How to View All Links on a Web Page using PHP

Do you often find yourself trying to extract all the links from a web page for various reasons such as data mining, backlink analysis, or just simple curiosity? In this blog post, we will discuss how to achieve that using PHP.

First, let's understand why we would use PHP for this task. Compared to other tools like BeautifulSoup or Scrapy in Python, or Cheerio in JavaScript, PHP might not be the first choice when it comes to web scraping. However, PHP has its advantages as well:

It is widely used and supported by most web hosts.
It's relatively easy to learn if you have some programming background.
It provides built-in functions for handling HTML documents.
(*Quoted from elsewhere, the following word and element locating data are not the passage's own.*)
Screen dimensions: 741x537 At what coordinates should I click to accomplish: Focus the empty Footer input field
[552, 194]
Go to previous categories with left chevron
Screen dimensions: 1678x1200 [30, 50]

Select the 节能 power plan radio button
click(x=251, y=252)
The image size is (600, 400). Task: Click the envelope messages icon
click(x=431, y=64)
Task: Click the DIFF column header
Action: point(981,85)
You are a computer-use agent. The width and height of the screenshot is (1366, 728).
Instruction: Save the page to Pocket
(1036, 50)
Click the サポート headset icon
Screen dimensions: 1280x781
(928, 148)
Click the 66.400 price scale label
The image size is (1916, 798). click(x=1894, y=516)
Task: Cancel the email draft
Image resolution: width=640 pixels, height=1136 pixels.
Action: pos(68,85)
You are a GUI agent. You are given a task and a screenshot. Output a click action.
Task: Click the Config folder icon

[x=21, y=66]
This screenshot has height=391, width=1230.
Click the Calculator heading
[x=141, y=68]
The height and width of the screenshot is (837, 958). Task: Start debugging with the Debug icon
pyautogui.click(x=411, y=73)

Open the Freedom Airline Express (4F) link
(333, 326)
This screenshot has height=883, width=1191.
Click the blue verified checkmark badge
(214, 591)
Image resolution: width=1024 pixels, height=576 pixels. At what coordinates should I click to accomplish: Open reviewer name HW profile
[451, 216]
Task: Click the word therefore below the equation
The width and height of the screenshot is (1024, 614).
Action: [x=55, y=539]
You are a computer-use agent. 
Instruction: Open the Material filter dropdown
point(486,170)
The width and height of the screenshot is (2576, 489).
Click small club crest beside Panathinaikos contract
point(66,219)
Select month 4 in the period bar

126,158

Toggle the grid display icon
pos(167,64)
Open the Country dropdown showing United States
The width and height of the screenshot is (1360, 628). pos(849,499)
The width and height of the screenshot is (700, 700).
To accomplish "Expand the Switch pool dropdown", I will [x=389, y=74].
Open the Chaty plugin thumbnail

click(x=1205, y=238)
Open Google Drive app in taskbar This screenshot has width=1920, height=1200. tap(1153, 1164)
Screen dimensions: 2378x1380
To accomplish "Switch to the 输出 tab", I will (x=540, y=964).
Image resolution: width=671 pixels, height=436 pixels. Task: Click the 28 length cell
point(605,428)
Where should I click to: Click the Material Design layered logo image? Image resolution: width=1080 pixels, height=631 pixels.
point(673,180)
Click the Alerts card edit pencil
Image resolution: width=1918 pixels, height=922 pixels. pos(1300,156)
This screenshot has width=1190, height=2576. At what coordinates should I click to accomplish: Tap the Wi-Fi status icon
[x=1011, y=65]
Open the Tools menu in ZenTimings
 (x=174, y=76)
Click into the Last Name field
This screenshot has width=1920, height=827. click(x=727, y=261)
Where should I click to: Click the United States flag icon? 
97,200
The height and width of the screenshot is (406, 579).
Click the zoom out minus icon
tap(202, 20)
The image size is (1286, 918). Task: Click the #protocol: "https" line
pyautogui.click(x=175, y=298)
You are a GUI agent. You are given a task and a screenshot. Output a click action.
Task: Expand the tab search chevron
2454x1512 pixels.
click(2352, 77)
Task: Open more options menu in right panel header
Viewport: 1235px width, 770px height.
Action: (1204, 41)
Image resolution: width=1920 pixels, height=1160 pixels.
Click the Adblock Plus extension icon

Now, let's dive into the code. We will create a simple PHP script that accepts a URL as an argument and outputs all the unique links found on the page.

<?php

function getDomDocument($url) {
    $options = array(
        CURLOPT_RETURNTRANSFER => true,  
        CURLOPT_HEADER         => false, 
        CURLOPT_FOLLOWLOCATION => true,  
        CURLOPT_MAXREDIRS      => 10,
        CURLINFO_BUFFERSIZE    => 1024,
        CURLOPT_ENCODING       => "",
        CURLOPT_USERAGENT      => "test-agent",
        CURLOPT_AUTOREFERER  => true,
        CURLOPT_CONNECTTIMEOUT => 120,   
        CURLOPT_TIMEOUT       => 120,
    );

    $ch = curl_init($url);
    curl_setopt_array($ch, $options);
    $content = curl_exec($ch);
    $html = new DOMDocument();
    @$html->loadHTML($content);
    curl_close($ch);

    return $html;
}

function extractLinks($dom) {
    $links = array();

    foreach ($dom->getElementsByTagName('a') as $link) {
        $href = $link->getAttribute('href');
        if (!in_array($href, $links)) {
            $links[] = $href;
        }
    }

    return $links;
}

function main() {
    if (count($argv) != 2) {
        die("Usage: php script.php <URL>\n");
    }

    $url = $argv[1];

    try {
        $dom = getDomDocument($url);
        $links = extractLinks($dom);

        print_r($links);
    } catch (Exception $e) {
        die("Error: " . $e->getMessage());
    }
}

main();

To use this script, save the code in a file named script.php, and then run it from the command line with the URL as an argument:

$ php script.php https://example.com

This script fetches the HTML content of the given URL using cURL, parses it using DOMDocument, extracts all unique links, and outputs them to the console. Remember to run this script on a local server or your development environment rather than directly from a web server due to security concerns.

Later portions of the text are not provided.